I was enjoying myself. Rickard had a gift for getting under Kerrass' skin when he put his mind to it.
“But I'm a Witcher.”
“So?”
“So.....”
Rickard made a pretence of considering it. “No, I still don't get it. You like her, she likes you. Make with the fucking. And always remember that you have to screw her till her ears bleed.” He accompanied the joke with a pelvic thrust.
I groaned and slapped him.
“You don't understand. She will need to marry.”
“So?”
“And produce children.”
“So?”
“And I can't do that for her.”
“So?”
“So I thought that that was quite an important step.”
Rickard considered.
“No, I'm pretty sure that you can marry the girl.”
Kerrass looked at him, somewhat aghast.
“What?” Rickard had been reading my book on the law. “She's the Queen right? So her word is law right? So she says she can marry whoever the hell she likes. Also, if the person she chooses to marry happens to be a Witcher then that's her decision and anyone who doesn't like it can fuck off.”

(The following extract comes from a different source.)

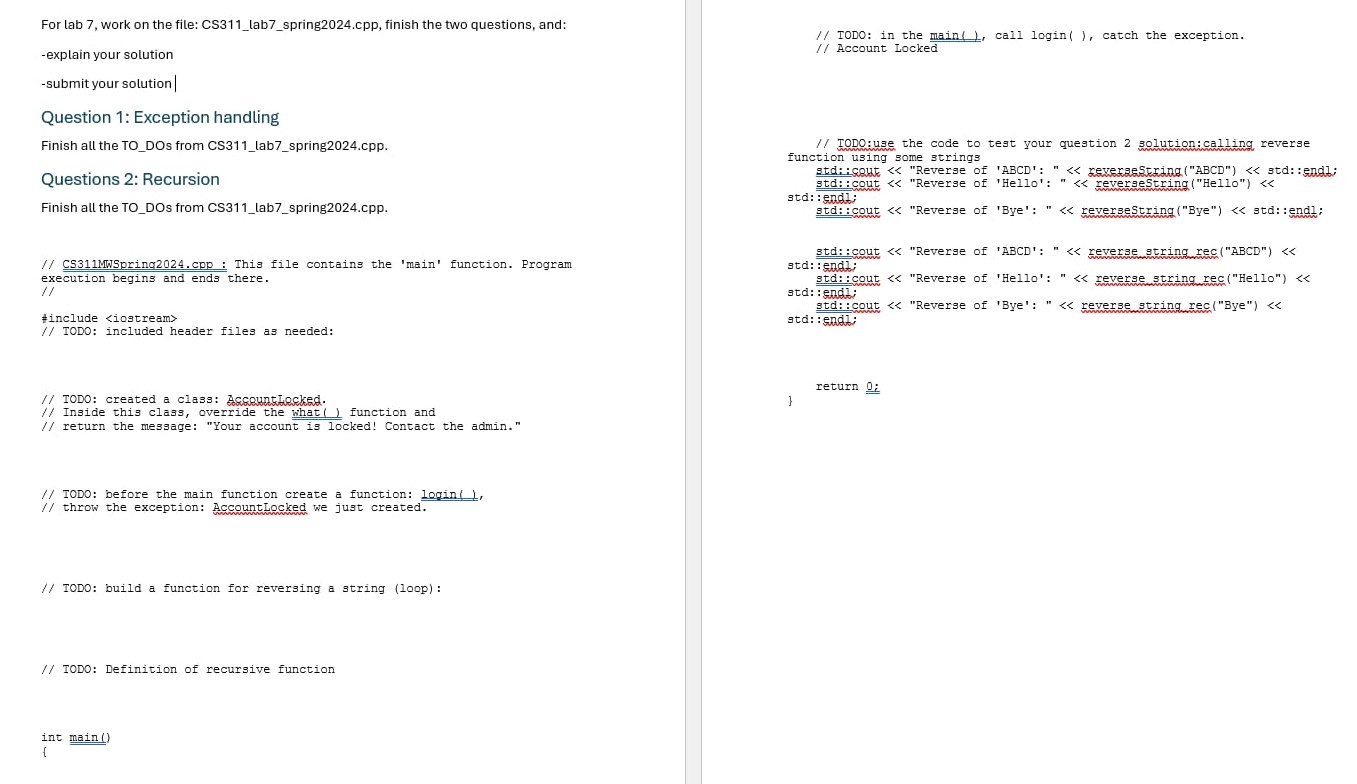The height and width of the screenshot is (784, 1357).
Task: Click the underlined 0; in the return statement
Action: coord(872,386)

“But then her neighbours will invade.”
“No they won't.” I told him. It was my turn to join in on the argument now. “They're not going to invade. What is there to gain other than the ire of the Empress. Remember that Princess, sorry, Queen Dorn is close friends with the Empress now. If someone invades then all she has to do is to retreat to a border fort and wait while the invading army starves to death in her kingdom that is mostly still covered in blade vines. Then the Empress turns up with one of her southern armies who are bound to be getting a bit bored by now and be looking forward to a stomping and then it's all over.”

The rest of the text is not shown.